INTERVIEW
Vol.25
翁長実希
「誰よりも速く走れる自信があったから」
レーサーの道へ
威風堂々、絶対的女王の風格で
北米のレースにも挑む
INTERVIEW
Vol.25
「誰よりも速く走れる自信があったから」
レーサーの道へ
威風堂々、絶対的女王の風格で
北米のレースにも挑む
KYOJO CUP 2024の開幕戦では予選、決勝ともに1位。2022年度のシリーズチャンピオンである翁長実希選手(以下、実希選手)はKYOJOが始まって以来、表彰台に乗る回数は最多数を誇る。
「私がKYOJOに出る思いとしては、やはり女性レーサーの一番を決める大会なのでその座にい続けたいと思いますね。」
さらりと語ったコメントに、微塵の嫌味もない。そこにあるのは女王としての確固たる自信だ。強さの理由を探っていくと、生まれた環境にたどり着いた。
「沖縄出身なんですが、実家はサーキット場を経営していて4歳からカートに乗っていたんです。幼い頃からレースが身近にあり、競争して勝つことも好きでした(笑)。でもそれ以上に、一緒に走るライバルたちや、メカニックをはじめとしたスタッフの方々と過ごす時間が大好きで。それは今も変わらないです。」
勝負強さとともにチームを愛するスピリットも培われていった。昨年度より、所属チームを運営するRSSに勤務する社員ドライバーとなり、実希選手はレースのビハインドにも一層思いを馳せるようになった。
「私が乗るためにこれだけの人たちが熱い思いを持って取り組んでくださっている。ドライバーは走るときは一人ですが、そこまでにいろんな人たちの後押しやサポートがあって走れているんですよね。その思いをしっかり乗せて、今年は自信を持ってRSSドライバーとして走れています。」
全幅の信頼をおける仲間に恵まれたことも強さの秘密だ。それでも、実希選手が常に強気なわけではない。レースは自分自身との戦いだからこそ、内省することもしょっちゅうあると言う。
「結果が出なかったりミスするたびに、本当に落ち込んじゃうんです。ここまでやったのになぜだろうって。すごく悔しくて、そのたびに思い知らされるんです。勝ちたいんだな私、そのためにレースに出ているんだって。自分が本当にやりたいことなのか試される壁が来ているんだな、と思うようにしています。」
弱さも包み隠さずさらけ出す。そんな人間味ある姿が、実希選手をより魅力的に輝かせる。表彰台を目指しながら、自分に足りないものは何かと考えないことはない。
「レースってすごく様々な要素があって。それこそマシンも仕上がっていかなければいけないし、速く走るために自分自身のレベルアップも欠かせない。そのためには環境づくりが必須で、一緒に戦う仲間も見つけなければいけません。去年、一年間RSSで学ばせていただいたことで、レーシングドライバーは走るだけじゃなくて幅広い能力が必要だと分かりました。でも難しいです、とっても。だからレースってやめられないですよね。」
実希選手は自身が活躍する舞台であるKYOJO CUPに対しても、月並みではない想いを抱く。

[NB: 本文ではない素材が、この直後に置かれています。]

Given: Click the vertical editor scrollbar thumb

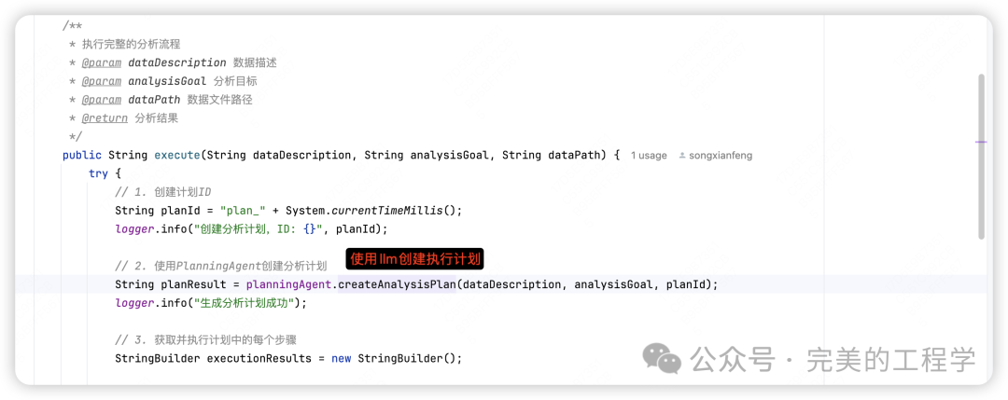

「今、KYOJOは台数も増え、レースとしてもすごく盛り上がりを魅せています。実際、選手たちのレベルも上がってきているので、一人ひとりがプロとして注目されるよう、もっとより良いレースを私たちも創っていかなければいけないという想いが強くなっています。参戦するチームがさらに増え、大会がもっと大きく成長して、女性レーシングドライバーが職となるレベルまで向上してほしいです。」
ここ数年は、レースで速く走ることに対する意義にも意識が向き始めた。
「自分がやりたくて出たレースで勝って、一体それで何ができるんだ?と思ったことがあって。そんな中でニュースで流れる自動車事故を見るたび、レースを生業にする私が何か運転について伝えられることがないかと考え始めたんです。モータースポーツって究極の安全運転だと私は思っていて。レースには競争相手があり、ときにはクラッシュもするので伝わりにくさはありますが、その限界付近でいかに速く走行して安全にチェッカーフラッグまでマシンを運ぶかということを選手たちは日々突き詰めていて。だからこそ、いろんな人の身近にある自動車運転が、安全に行えることを伝えられる存在になれたら。それで1件でも自動車事故を減らすことができたら、レーシングドライバーが本当に価値のある職になると思うんです。」
表彰台の遥か先に「安全な車社会」を見据える実希選手。これまでの功績が認められ、2024年は5月と9月、HATTORI MOTORSPORTSとのスカラシップ制度で北米で開催されるTOYOTA GAZOO Racing GR CUP NORTH AMERICA(通称GRカップ)にスポット参戦。実希選手は日本人女性ドライバーの代表として、その実力を世界の舞台へ披露しにいく。